02-08-2008, 02:03 PM
Hey thanks for the help. I have been fly fishing for about a year or so but it seems that I always tend to get skunked up at the Clinch. I think my problem is depth. It seems though that the depth is always different up there so I guess I should just keep working at it. Do you know when the spawners are suppossed to be headed up river?
02-08-2008, 03:10 PM
Now, above the weir dam. The drifts are very slow, you might let the fly drift for several minutes before recasting. Try to pick so current or get to where you can cast to the main channel. I don't know the hot fly lately, but a good bet would be a size 20 silver bead midge with silver wire wrap. Fish it 18-30" below a white yarn indicator on 6x tippet, flouro if you have it. Might try a very slow swim on a scud as well.
Hope this helps!
02-08-2008, 06:44 PM
AJH, The Clinch in the winter is a tough place to learn, but still a wonderful river. Some good advice from from Young Buck and Jswitow. I fished today near the dam and only caught one brook. Bright sun and little current made for a hard but always beautiful day on the water. If you stay with it you will catch your share of fish. Tight Lines, Monktrout
02-08-2008, 07:29 PM
Hey thanks for the help that will really help. I think Im going to head up there tomorrow so hopefully I have some luck.
02-09-2008, 09:01 PM
Try fishing longer leaders and staying as far out of sight as possible.

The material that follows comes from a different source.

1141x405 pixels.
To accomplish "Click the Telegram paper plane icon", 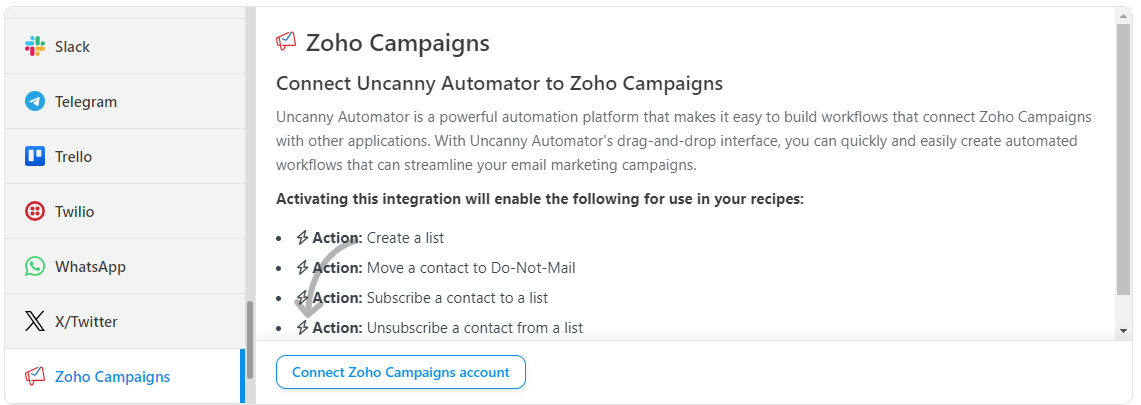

Best flies are bead head midges in 20,22's. I have found that a good many fish will pile up on falling water right at the heads of riffles or in the margins between rocks and gaps in the shoals. Try dropping about 2-3' of 6 or 7X flouro tippet below (tie directly to the bend of the hook) a good floating dry like a size 14-18 haystack and then tying on a small BH thread midge: My best patterns are light olive body with a gold x-fine wire rib and gold bead, or Camel uni 8/0 thread body with x-fine copper rib and copper bead. These two midges work well all winter on any TN tailwater! If you want to fish dry, try a standard griffiths gnat or a variation with a superfine olive dubbed body and dun hackle. I fished below the weir dam this past thursday and absolutley slayed 'em on the olive GG and the copper BH midge pupa...both in 22. I saw some very decent fish (15"+) in the riffles and runs just below the pool below the weir that afternoon. Again, these "better" fish will indeed spook easy so plan accordingly and watch were your shadow falls in the afternoons.
02-13-2008, 02:03 AM
What is an olive gg?
02-13-2008, 01:27 PM
This was caught AND released the day after Thanksgiving '07 at Millers Island on a size 20 zebra midge.
02-13-2008, 03:37 PM
What a nice fish!! I have never been able to hook into a nice brown trout like that one but I can only hope that one day I will catch one that. I do have a question what part of miller island do most of you fellow fly fishermen fish? (the lower end of island or the upper run by the parking lot)
02-13-2008, 04:09 PM
That brown was caught at the head of Miller's Island on the left side. It was in ankle deep water, right at the mouth of the split.